Los Angeles School District Warns of Disruption As It Battles Ongoing Ransomware Attack

The Los Angeles Unified School District (LAUSD) has confirmed it was hit by a ransomware attack that is causing ongoing technical disruptions. From a report: LAUSD is the second largest school district in the U.S. after the New York City Department of Education. The LAUSD serves over 600,000 students spanning from kindergarten through 12th grade at over 1,000 schools, and employs more than 26,000 teachers. The district said on Monday that it was hit by a cyberattack over the weekend, which it later confirmed was ransomware.

Although the attack caused "significant disruption" to LAUSD's infrastructure, the district said it will resume classes on Tuesday -- after observing Labor Day on Monday -- while it works to restore impacted services. LAUSD said that it does not expect technical issues to impact transportation, food or after-school programs, but noted that "business operations may be delayed or modified." It warned that ongoing disruptions include "access to email, computer systems, and applications," while a post from Northridge Academy High, a school in the district, confirmed that teachers and students might be unable to access Google Drive and Schoology, a K-12 learning management system, until further notice.

Re:Which OS?

[haruchai]

By any chance, did this ransomware execute on anything other than MS?

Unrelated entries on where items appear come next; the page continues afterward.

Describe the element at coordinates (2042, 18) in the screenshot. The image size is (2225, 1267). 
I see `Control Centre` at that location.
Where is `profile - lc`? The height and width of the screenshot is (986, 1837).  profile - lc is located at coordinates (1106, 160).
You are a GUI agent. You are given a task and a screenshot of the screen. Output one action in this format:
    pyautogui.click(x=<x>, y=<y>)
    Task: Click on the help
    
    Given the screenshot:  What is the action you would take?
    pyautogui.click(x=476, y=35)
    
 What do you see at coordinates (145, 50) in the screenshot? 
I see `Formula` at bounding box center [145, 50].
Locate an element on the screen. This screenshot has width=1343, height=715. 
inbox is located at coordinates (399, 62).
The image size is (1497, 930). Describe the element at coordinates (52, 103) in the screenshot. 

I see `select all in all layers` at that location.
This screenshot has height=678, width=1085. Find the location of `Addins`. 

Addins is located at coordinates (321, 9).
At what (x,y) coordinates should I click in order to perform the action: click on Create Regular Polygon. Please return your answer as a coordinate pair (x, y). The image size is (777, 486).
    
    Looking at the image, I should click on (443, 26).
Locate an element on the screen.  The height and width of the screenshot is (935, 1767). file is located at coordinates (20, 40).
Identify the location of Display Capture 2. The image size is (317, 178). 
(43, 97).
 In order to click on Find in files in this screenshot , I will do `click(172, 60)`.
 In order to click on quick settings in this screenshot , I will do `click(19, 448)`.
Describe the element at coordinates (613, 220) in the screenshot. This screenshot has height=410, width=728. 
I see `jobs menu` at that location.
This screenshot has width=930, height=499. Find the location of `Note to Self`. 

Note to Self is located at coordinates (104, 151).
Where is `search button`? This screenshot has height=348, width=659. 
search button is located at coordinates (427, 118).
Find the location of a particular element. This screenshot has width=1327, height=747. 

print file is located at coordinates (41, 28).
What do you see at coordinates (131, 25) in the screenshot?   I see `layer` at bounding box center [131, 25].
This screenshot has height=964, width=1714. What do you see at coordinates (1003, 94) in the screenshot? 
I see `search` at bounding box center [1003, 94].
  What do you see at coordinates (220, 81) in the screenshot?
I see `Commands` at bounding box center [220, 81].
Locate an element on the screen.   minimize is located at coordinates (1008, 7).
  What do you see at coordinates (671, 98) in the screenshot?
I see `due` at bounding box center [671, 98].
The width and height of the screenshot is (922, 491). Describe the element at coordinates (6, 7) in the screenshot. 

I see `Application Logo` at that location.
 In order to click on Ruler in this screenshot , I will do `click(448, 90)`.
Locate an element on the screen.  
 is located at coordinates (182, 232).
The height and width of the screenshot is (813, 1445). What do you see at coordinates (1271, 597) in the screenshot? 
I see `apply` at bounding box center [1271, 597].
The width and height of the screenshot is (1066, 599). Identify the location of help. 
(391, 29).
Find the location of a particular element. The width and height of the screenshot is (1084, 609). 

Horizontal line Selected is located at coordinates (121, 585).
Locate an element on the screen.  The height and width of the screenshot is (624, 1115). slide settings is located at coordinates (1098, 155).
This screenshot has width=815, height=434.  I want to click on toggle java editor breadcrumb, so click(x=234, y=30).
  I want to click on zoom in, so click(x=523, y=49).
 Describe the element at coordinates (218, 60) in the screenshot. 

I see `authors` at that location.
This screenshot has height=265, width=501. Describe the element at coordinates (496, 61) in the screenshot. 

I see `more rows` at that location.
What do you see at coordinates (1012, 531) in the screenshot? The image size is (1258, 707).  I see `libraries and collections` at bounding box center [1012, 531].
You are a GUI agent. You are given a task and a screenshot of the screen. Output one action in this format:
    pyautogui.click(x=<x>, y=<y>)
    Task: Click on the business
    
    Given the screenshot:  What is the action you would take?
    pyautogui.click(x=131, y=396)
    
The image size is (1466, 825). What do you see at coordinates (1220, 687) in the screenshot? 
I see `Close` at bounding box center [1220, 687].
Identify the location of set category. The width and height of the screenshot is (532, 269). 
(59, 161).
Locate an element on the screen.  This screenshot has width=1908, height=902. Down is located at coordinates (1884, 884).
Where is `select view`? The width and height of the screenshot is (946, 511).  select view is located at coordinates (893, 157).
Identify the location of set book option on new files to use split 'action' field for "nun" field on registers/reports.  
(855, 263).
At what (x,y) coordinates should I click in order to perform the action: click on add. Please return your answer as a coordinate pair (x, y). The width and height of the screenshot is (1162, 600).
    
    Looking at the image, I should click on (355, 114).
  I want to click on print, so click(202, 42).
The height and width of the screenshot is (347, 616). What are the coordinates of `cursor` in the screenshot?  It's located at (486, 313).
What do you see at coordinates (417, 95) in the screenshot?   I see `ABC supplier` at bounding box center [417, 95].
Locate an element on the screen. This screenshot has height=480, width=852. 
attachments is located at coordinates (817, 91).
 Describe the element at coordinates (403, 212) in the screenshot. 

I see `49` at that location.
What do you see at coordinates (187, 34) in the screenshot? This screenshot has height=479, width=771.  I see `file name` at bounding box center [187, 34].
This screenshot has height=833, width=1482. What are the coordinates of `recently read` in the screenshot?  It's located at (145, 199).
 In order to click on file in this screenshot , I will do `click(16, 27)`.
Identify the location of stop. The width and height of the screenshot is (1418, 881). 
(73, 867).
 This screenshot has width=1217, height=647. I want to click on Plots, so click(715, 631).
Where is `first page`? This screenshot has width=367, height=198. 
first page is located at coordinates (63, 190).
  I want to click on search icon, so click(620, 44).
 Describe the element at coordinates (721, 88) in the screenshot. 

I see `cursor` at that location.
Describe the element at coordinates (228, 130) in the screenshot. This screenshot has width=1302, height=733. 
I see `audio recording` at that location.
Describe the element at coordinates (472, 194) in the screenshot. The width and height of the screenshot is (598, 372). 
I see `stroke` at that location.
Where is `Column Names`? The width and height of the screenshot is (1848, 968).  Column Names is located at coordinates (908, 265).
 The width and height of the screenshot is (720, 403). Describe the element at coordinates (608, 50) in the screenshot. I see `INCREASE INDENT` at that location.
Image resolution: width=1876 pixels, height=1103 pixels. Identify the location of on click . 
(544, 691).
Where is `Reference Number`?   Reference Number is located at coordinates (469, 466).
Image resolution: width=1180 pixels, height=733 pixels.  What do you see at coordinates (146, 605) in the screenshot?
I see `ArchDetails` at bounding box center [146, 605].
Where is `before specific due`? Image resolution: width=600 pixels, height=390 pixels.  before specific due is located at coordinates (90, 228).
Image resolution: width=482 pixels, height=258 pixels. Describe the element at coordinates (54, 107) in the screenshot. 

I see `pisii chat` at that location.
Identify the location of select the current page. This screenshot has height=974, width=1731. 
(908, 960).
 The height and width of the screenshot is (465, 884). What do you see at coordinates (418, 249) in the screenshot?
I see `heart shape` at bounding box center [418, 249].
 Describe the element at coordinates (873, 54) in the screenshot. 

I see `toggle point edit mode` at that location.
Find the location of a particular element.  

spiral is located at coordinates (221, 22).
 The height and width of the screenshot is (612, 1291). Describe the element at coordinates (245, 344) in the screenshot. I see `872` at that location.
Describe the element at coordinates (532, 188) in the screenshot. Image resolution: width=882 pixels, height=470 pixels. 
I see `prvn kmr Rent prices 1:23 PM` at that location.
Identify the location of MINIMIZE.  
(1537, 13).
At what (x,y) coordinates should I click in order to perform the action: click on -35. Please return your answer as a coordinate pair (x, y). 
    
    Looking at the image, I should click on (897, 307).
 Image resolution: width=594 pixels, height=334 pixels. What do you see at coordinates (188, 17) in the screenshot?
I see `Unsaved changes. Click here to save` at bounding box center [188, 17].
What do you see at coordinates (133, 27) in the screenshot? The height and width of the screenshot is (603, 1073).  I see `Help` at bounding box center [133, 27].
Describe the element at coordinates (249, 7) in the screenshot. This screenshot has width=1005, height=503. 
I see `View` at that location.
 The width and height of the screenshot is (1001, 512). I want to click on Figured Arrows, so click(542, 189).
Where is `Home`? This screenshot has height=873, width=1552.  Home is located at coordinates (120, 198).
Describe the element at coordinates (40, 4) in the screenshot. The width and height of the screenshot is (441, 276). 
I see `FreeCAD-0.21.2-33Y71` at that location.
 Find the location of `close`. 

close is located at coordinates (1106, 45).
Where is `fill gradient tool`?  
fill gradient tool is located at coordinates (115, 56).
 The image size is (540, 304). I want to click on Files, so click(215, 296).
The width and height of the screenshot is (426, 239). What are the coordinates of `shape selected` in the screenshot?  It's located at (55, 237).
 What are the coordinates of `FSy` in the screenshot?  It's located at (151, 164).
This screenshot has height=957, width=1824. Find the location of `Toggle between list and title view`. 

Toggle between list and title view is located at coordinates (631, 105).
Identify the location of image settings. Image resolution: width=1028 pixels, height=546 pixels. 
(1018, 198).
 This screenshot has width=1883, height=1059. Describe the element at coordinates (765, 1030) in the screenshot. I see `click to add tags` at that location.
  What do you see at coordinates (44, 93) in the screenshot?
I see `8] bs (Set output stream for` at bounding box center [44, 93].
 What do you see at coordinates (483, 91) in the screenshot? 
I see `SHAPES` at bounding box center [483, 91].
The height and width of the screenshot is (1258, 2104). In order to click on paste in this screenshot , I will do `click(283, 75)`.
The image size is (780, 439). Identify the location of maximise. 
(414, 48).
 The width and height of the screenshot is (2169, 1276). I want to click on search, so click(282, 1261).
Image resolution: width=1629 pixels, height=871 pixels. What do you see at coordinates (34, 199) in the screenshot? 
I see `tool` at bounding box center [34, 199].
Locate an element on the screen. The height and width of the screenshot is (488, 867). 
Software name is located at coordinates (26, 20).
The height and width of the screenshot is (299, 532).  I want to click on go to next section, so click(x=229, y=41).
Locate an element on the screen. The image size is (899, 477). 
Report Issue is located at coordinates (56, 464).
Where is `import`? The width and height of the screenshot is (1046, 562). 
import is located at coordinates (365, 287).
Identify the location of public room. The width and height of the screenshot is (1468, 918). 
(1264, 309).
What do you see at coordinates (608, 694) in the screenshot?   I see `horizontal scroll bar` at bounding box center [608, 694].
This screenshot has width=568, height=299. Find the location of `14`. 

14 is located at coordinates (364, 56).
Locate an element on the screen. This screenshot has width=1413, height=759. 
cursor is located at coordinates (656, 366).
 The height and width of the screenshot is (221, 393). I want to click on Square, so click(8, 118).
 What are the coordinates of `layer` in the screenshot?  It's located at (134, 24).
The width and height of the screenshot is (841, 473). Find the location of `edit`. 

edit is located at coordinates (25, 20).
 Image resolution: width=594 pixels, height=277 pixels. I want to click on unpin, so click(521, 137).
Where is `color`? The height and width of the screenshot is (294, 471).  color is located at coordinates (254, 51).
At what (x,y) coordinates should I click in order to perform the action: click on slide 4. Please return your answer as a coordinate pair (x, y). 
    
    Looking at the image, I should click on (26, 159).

We're long past the point of smugly dismissing one platform or another as insecure crap.
If you're big enough to matter you're a target & *everyone* has done a bad job of cybersecurity

Re:

[eneville]

We're long past the point of smugly dismissing one platform or another as insecure crap.
If you're big enough to matter you're a target & *everyone* has done a bad job of cybersecurity

Some things put you at higher risk though. AD's "call home" model requires comms going from low security zones to higher security zones. Compare that to ssh/ansible that go high security to lower security zones.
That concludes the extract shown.